‘Tis the season – FA LA LA LA LA!

 

Written by Pippa Colman

Sing with me…………

“It’s the most wonderful time of the year”

“All I want for Christmas is you”

“Have yourself a merry little Christmas”

The reality is, however, for many families, Christmas is anything but joyful.  Rather, it can be a period of distress, conflict and grief.  For those who are facing their first Christmas following a separation, it can be a huge reality check in terms of how life may look moving forwards. For others, Christmas can be a painful reminder of a family that once was.

In terms of parenting arrangements, the prospect for arguments over the Christmas period increases significantly – who will the children wake up with on Christmas morning to open their presents from Santa? Where will the children have Christmas lunch and/or dinner?  Who picks up and who drops off? What time and where? Etc, etc, etc…..

Parents can find it very difficult spending part or all of Christmas Day without their children. The key, however, is to ensure that the children have the best Christmas possible. Kids do not want to hear their parents and/or extended members fighting. They want to have a good time with everyone – it is Christmas after all!! 

The time has come and gone for any Court intervention to settle arrangements for Christmas – the last day for filing any such Application was 12 November. So, if assistance is required, the parties’ solicitors will need to negotiate arrangements. Ideally, of course, parents should try and sit down together to work it out themselves.

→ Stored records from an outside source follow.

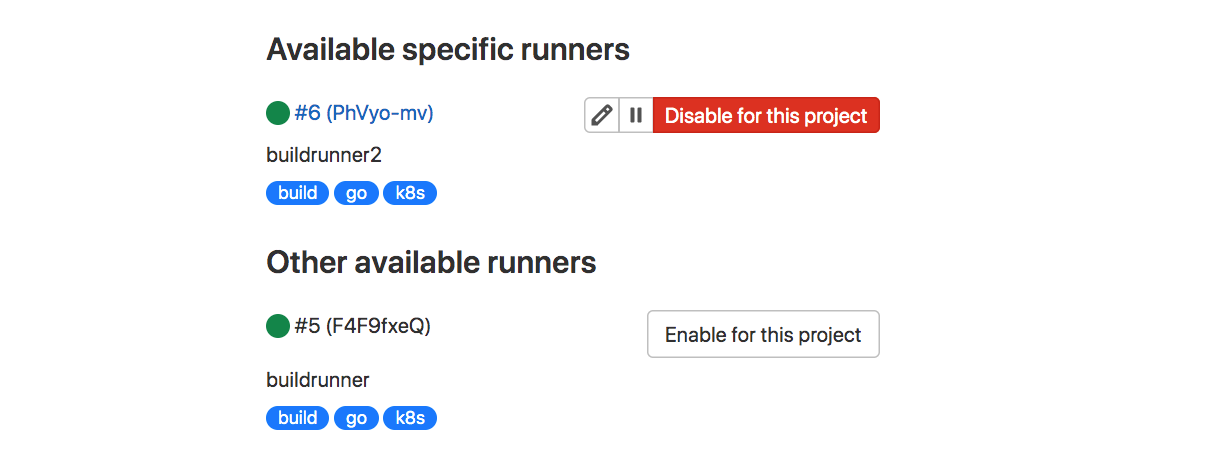This screenshot has height=463, width=1211.
Task: Click the PhVyo-mv runner token text
Action: pos(380,114)
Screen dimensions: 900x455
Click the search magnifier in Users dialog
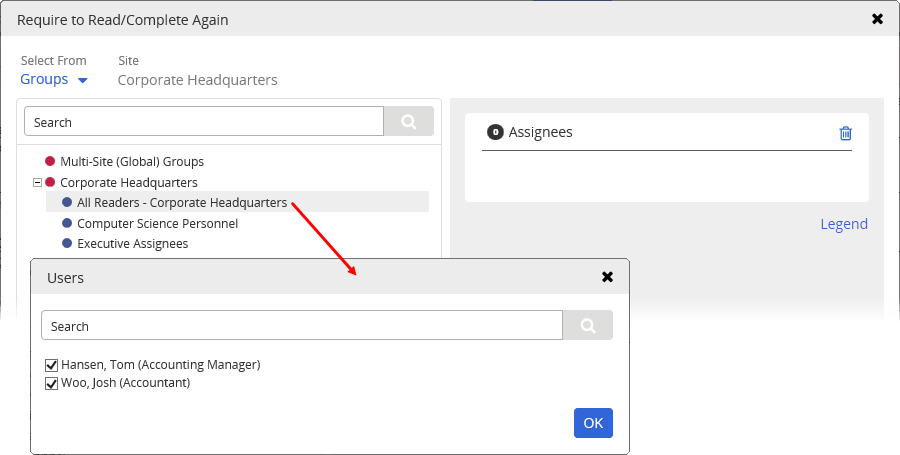588,325
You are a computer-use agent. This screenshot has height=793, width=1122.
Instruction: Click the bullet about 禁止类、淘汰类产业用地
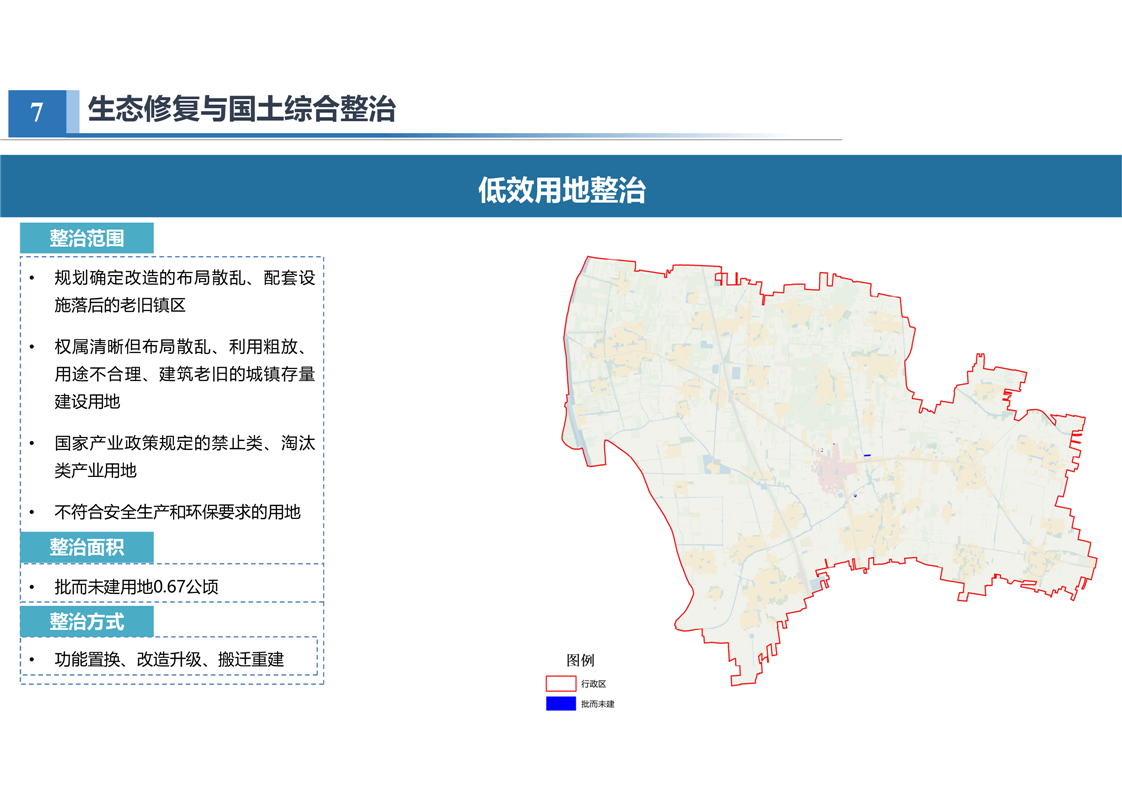(x=184, y=456)
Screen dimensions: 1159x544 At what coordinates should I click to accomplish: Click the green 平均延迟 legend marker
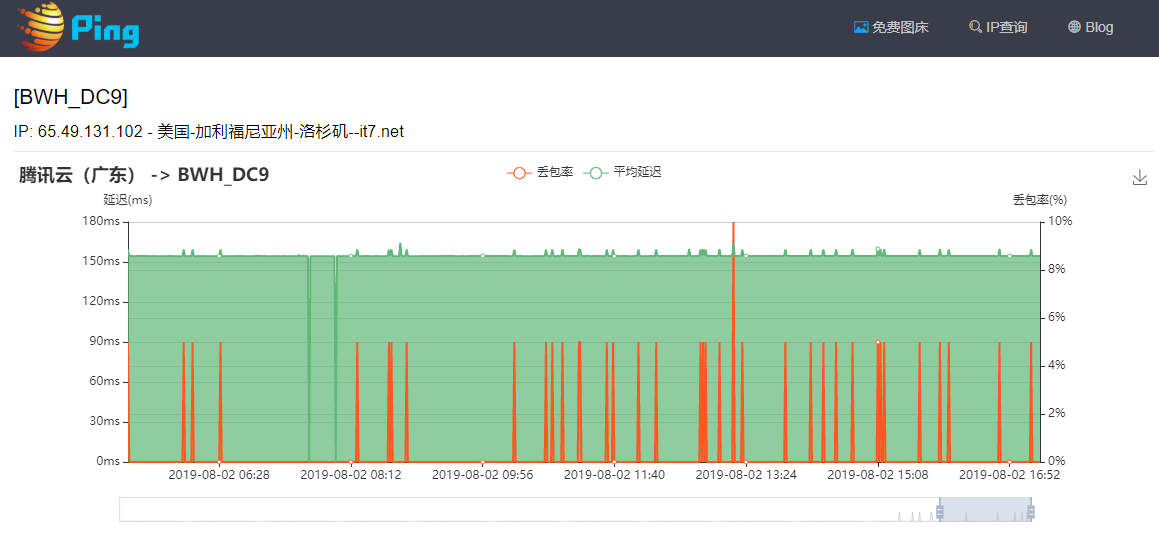click(x=596, y=172)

Children are not ‘possessions’ to be divided between you on a percentage basis – they are little human beings. Parents will be parents, god willing, for the rest of their lives and there will be many Christmases to come. One of my favourite lines in the decades I have worked in family law was from a truckie bloke – tattoos, shaved head, singlet – who instructed me to agree to arrangements for the children proposed by mum even though I thought he was getting a bad deal. When I queried him as to why he was agreeing, he said whilst he would miss his children, he knew that they would be happy and, the immortal line, “I love my kids more than I hate my missus”. I have repeated that line to clients ever since – especially during the Christmas period.

I wish all parents would keep that in mind during Christmas and, indeed, throughout the whole year.